*** Block opens ***
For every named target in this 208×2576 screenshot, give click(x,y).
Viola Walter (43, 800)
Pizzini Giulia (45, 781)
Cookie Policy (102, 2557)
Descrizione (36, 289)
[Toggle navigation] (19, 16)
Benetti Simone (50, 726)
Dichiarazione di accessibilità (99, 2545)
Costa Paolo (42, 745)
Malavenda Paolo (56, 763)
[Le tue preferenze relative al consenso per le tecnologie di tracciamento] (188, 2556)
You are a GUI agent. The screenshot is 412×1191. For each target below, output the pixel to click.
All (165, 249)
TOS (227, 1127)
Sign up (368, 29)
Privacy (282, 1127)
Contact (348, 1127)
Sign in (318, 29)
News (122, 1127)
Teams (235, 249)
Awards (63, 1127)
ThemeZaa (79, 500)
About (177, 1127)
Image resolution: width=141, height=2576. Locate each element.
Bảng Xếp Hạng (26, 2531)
*** Block closes ***
__TASK TO CARRY OUT__: Print nothing except the lines from the line containing "Viola Walter (43, 800)" to the end of the listing, exactly as written.

__RESPONSE AREA__:
Viola Walter (43, 800)
Pizzini Giulia (45, 781)
Cookie Policy (102, 2557)
Descrizione (36, 289)
[Toggle navigation] (19, 16)
Benetti Simone (50, 726)
Dichiarazione di accessibilità (99, 2545)
Costa Paolo (42, 745)
Malavenda Paolo (56, 763)
[Le tue preferenze relative al consenso per le tecnologie di tracciamento] (188, 2556)
You are a GUI agent. The screenshot is 412×1191. For each target below, output the pixel to click.
All (165, 249)
TOS (227, 1127)
Sign up (368, 29)
Privacy (282, 1127)
Contact (348, 1127)
Sign in (318, 29)
News (122, 1127)
Teams (235, 249)
Awards (63, 1127)
ThemeZaa (79, 500)
About (177, 1127)
Image resolution: width=141, height=2576. Locate each element.
Bảng Xếp Hạng (26, 2531)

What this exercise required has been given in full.